Thomson CRT A66EHJ13X38
This was a Samsung TV, working great and with a good enough picture once I tested it before. However, now it's time to for the nanao-challenge, which is slightly more demanding. To tell you some more history about it, the TV had a basic type of yoke with a magnetic strip around its neck. This means that there wasn't any electromagnetic control of convergence.
Convergence is great, infact very close to perfect! .. but, what you cannot see on the photo, because the camera always compensates the light intensity some, is that the picture is a bit dark.
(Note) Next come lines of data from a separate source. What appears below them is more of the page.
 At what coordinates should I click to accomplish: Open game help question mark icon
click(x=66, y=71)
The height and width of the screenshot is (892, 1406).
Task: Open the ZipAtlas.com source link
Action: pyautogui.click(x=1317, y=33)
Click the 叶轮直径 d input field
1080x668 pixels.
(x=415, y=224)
I did my standard proceeding with setting the brightness pot on the remote PCB to center, and then tweaking G2 to the degree where the background (black) raster is just visible. And the tweaking the contras to the degree where the scanlines are still clear, and not bluring. Then I check the focus pot to optimize focus, and last I tweak the contrast again with a slight increase.
Still, the picture is pretty OK and the game would be nothing less than playable with this grade of picture quality. But I am considering Model 3 and 24kHz systems. I would personally not like to play Scud Race with a half dim picture, even though the convergence and geometry is close to perfect. One other phenomenon I'd like to mention about this CRT, something which I've only experienced wich smaller cheap chinese CRTs, is that the color balance, that's the BIAS of R, G and B changes as I change the contrast (!?). Sorry, but not acceptable!
I maybe seem to you as a hard and evil man. But these CRTs are for my private use, and I have very limited space, so I need to use the space economically. The remains of the Samsung TV, the Philips, and some Quintrix details are there as well. I take everything into consideration, and I don't throw out things that can be useful.
Like this TV frame & back cover taken off the Philips CRT. It has only one speaker placed under the CRT (speaker is still mounted in the frame), so there are no side speakers taking up space. This monitor-look really appeals to me and I hope I can use it as a monitor in the future, installing a good CRT in it. Maybe use it as an MS9 gaming & testing-screen.
So what have we learned this far? - Are CRTs that have electromagnetic control of convergence creating slight problems when manual convergence rings are installed? And pictures with weak intensity, bluring as contrast is increased, are typically brands like Videocolor and Thomson? .. untill I find some more TVs in the garbage to gut and test.